Labour still has a big persuasion job ahead

“I’ve not had as much quality time with my colleagues since the Brexit wars,” a minister told me with a wry smile.

A remark that gets to the heart of this benefits row within the Labour Party: this is a government with a big majority, that has already performed a big U-turn and yet is still involved in a big persuasion job.

This is not meant to happen, one year into government, with a working majority of 165.

The prime minister himself will be getting stuck into some persuading today, making the case that these changes are, as he sees it, not only in keeping with Labour values but essential to ensure the long-term stability of the welfare state.

But if Monday’s Commons statement from Work and Pensions Secretary Liz Kendall was intended to reassure Labour MPs, it is an open question as to whether it worked.

“It turned a fair few colleagues off.

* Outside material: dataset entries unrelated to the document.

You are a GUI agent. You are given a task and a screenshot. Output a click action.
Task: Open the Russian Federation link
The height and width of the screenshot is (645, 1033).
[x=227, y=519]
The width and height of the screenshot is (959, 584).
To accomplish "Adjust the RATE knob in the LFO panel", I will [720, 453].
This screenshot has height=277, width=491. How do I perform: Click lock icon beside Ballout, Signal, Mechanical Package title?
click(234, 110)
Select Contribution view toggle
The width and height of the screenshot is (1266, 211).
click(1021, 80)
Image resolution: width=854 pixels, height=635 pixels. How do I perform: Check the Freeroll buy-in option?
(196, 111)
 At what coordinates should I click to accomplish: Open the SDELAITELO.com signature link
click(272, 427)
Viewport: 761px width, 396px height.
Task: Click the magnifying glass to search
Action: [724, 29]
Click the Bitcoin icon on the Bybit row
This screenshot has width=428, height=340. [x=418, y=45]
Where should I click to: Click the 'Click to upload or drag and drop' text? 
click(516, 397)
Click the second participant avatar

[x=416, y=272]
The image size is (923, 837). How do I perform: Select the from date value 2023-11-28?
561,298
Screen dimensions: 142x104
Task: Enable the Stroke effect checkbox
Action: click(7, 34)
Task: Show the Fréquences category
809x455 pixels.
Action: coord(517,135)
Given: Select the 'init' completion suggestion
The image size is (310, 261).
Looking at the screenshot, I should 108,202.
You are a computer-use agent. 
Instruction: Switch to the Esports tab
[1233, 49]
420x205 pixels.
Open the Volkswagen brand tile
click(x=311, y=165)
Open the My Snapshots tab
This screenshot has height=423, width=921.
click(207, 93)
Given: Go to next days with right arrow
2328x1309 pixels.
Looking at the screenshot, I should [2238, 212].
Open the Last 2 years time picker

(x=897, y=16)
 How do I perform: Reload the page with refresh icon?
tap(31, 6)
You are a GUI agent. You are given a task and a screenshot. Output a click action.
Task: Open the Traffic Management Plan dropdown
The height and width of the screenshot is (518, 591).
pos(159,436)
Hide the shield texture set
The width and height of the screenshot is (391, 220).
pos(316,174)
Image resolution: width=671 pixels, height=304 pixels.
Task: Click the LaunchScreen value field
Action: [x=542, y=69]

I think it will get through, but it’ll be close,” said one backbencher.

There has been plenty of talk of there being 40 to 50 Labour MPs who are opposed, but things remain fluid.

Given the size of the working majority, rebels would need to amass around 80 of their colleagues to vote against the government to defeat them, everything else being equal.

But a key factor could be how many choose to abstain in the vote on Tuesday evening.

Incidentally, Prof Philip Cowley of Queen Mary University of London notes that the biggest backbench rebellion Sir Keir Starmer has suffered so far is 16.

The largest rebellion in Tony Blair’s first year in Downing Street was 47 and also on the welfare state – over lone parent benefit.

The largest backbench rebellion for any governing party in 200 years was in 2003, over the Iraq war.

At the heart of plenty of the concern over these benefits changes is what is being proposed for the Personal Independence Payment (Pip) at the end of next year.

From November 2026, the plan is the eligibility criteria for the main disability benefit will be tightened.

Some Labour MPs and ministers had hoped a review of Pip, conducted by Work and Pensions Minister Sir Stephen Timms and involving disabled people, would reassure colleagues the government’s intentions were something they could back.

But over and over again in the Commons concerns were raised that the timeframe of the review – itself due to report in the autumn of next year – would mean it would be too late to have an influence on the eligibility criteria for Pip beginning that November.

And beneath that there is an underlying critique: that the reason the plans for late next year remain in place is because that way it makes it (a bit) easier for Chancellor Rachel Reeves’ numbers to add up – and, to use the jargon, for the measures to be “scored” by the Office for Budget Responsibility when it produces its forecasts, which are so central to the government’s management of the economy.

For plenty of Labour MPs this is wrong-headed, topsy turvy and an increasingly hard-to-defend approach to government.

But it is also worth emphasising, as it always is when there is a debate dominated by noisy people, that there are quieter Labour MPs, many keeping their heads down right now, who find this whole row gratuitous and fundamentally naive – and, they argue, it is Labour’s duty to grapple with a spiralling benefits bill.

And Sir Keir and Rachel Reeves have long argued that Labour being seen as credible custodians of the economy is the building block upon which everything else is constructed.

The Chief Whip, Sir Alan Campbell, in charge of winning the vote for the prime minister, has issued a plea for unity – something that only happens when there isn’t a surplus of it – and told Labour MPs they should “act as a team”.

The party, he said, would have to come back together after this difficult vote for them.

MPs will debate the plans all over again later, and the vote is expected early this evening.

And even if the government does win, that won’t be the end of the matter.

More arguments and votes are expected in the next few weeks.